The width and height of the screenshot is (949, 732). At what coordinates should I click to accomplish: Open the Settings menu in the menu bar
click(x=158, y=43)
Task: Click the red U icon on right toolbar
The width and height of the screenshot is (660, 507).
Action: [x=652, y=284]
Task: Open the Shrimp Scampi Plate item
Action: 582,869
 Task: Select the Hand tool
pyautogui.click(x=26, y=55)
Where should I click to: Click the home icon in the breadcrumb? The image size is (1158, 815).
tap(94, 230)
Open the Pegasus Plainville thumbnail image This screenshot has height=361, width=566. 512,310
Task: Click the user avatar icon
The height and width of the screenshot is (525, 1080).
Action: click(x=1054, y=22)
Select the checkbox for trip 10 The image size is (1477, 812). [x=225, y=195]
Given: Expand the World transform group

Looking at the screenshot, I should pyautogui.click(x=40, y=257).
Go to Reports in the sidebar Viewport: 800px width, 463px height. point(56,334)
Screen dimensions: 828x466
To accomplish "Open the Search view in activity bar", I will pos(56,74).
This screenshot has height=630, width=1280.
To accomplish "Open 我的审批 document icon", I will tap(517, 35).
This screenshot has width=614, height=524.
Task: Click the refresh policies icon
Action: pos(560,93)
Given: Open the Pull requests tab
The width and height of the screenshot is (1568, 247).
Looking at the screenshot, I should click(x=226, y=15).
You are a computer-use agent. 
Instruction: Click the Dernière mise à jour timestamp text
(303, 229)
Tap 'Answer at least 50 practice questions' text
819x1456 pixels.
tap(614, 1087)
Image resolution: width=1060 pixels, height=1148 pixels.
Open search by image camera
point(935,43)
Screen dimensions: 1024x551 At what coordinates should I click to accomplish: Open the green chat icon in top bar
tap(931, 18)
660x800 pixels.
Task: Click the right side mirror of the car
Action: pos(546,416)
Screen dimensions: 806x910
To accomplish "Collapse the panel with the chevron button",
⁂
EXERCISE OBJECTIVE
The required result is a verbatim copy of all the entries.

EXPECTED ANSWER
The width and height of the screenshot is (949, 732). At what coordinates should I click to accomplish: Open the Settings menu in the menu bar
click(x=158, y=43)
Task: Click the red U icon on right toolbar
The width and height of the screenshot is (660, 507).
Action: [x=652, y=284]
Task: Open the Shrimp Scampi Plate item
Action: 582,869
 Task: Select the Hand tool
pyautogui.click(x=26, y=55)
Where should I click to: Click the home icon in the breadcrumb? The image size is (1158, 815).
tap(94, 230)
Open the Pegasus Plainville thumbnail image This screenshot has height=361, width=566. 512,310
Task: Click the user avatar icon
The height and width of the screenshot is (525, 1080).
Action: click(x=1054, y=22)
Select the checkbox for trip 10 The image size is (1477, 812). [x=225, y=195]
Given: Expand the World transform group

Looking at the screenshot, I should pyautogui.click(x=40, y=257).
Go to Reports in the sidebar Viewport: 800px width, 463px height. point(56,334)
Screen dimensions: 828x466
To accomplish "Open the Search view in activity bar", I will pos(56,74).
This screenshot has height=630, width=1280.
To accomplish "Open 我的审批 document icon", I will tap(517, 35).
This screenshot has width=614, height=524.
Task: Click the refresh policies icon
Action: pos(560,93)
Given: Open the Pull requests tab
The width and height of the screenshot is (1568, 247).
Looking at the screenshot, I should click(x=226, y=15).
You are a computer-use agent. 
Instruction: Click the Dernière mise à jour timestamp text
(303, 229)
Tap 'Answer at least 50 practice questions' text
819x1456 pixels.
tap(614, 1087)
Image resolution: width=1060 pixels, height=1148 pixels.
Open search by image camera
point(935,43)
Screen dimensions: 1024x551 At what coordinates should I click to accomplish: Open the green chat icon in top bar
tap(931, 18)
660x800 pixels.
Task: Click the right side mirror of the car
Action: pos(546,416)
Screen dimensions: 806x910
To accomplish "Collapse the panel with the chevron button",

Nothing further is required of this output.